Wednesday, October 2, 2013
Young Shoppers Still Prefer Shopping Centers to Online Retail
Hunter Communications Original News Source:
The Baltimore Sun
Link to article:
E-commerce Hasn't Killed the Shopping Mall
Excerpt: "Just as video did not kill the radio star, the Internet won’t kill the shopping mall anytime soon. The shopping habits of Generation Y show why.
Buying almost anything online may be as much second nature as texting for many in the first generation to have grown up with e-commerce, but millennials still do most of their shopping in stores, especially those that keep their offerings fresh and make the experience social, according to research from the Urban Land Institute.
There are 80 million consumers between 18 and 35 nationwide. Collectively, they spend $200 billion a year across all categories. It’s little wonder Generation Y has become a key segment for retailers and shopping center developers alike.
'They’re hugely important, the largest demographic in American history — bigger than the baby boomers,' said Maureen McAvey, senior resident fellow for retail. 'The fact that there’s simply so many of them makes them important. Beyond that, they’re in the household formation part of their lives. Baby boomers are starting to downsize. They’ve acquired so much stuff, and they don’t buy as much. Gen Yers are just starting to get out of their parents’ houses and forming their own households.'
The report, based on an online survey of 1,251 Gen Y members and a focus group at Columbia University’s Graduate School of Business, found that nearly half of Gen Yers enjoy going out shopping, while 37 percent said they love to shop. Only 4 percent said they hate shopping. The research showed millennials are multi-channel shoppers — visiting retailers online and in person — with no real preference for one type of store or shopping center over another...

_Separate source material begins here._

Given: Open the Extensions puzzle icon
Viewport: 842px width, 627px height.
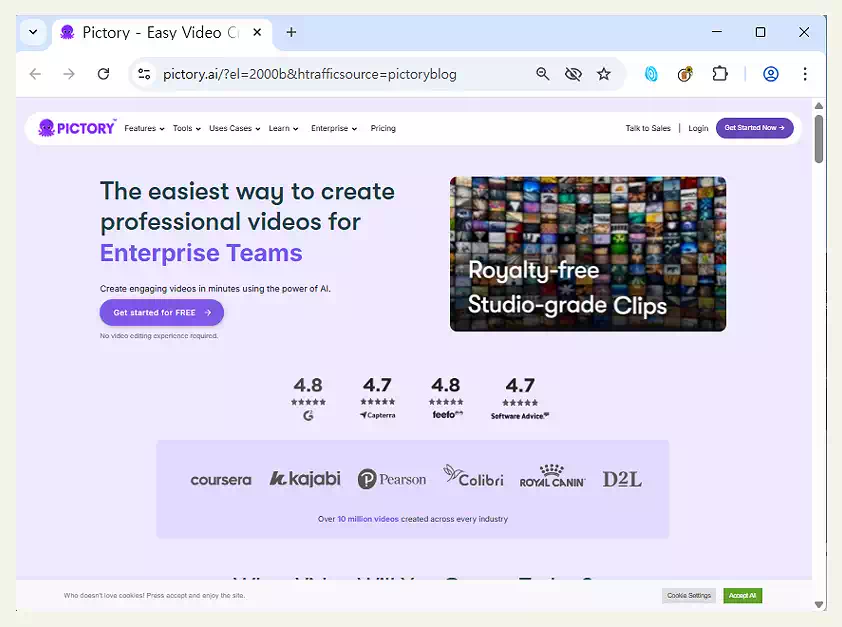Looking at the screenshot, I should [720, 74].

The research showed more than half of millennials go at least once a month to discount department stores (91 percent), neighborhood shopping centers (74 percent), malls and department stores (64 percent) and chain apparel stores (58 percent), though
45 percent spend more than an hour a day looking at retail websites. Pedestrian-oriented developments appeal to Gen Y, and 70 percent of the women — and half of the men — consider shopping a form of entertainment. Almost two-thirds of the survey respondents visit enclosed malls at least once a month."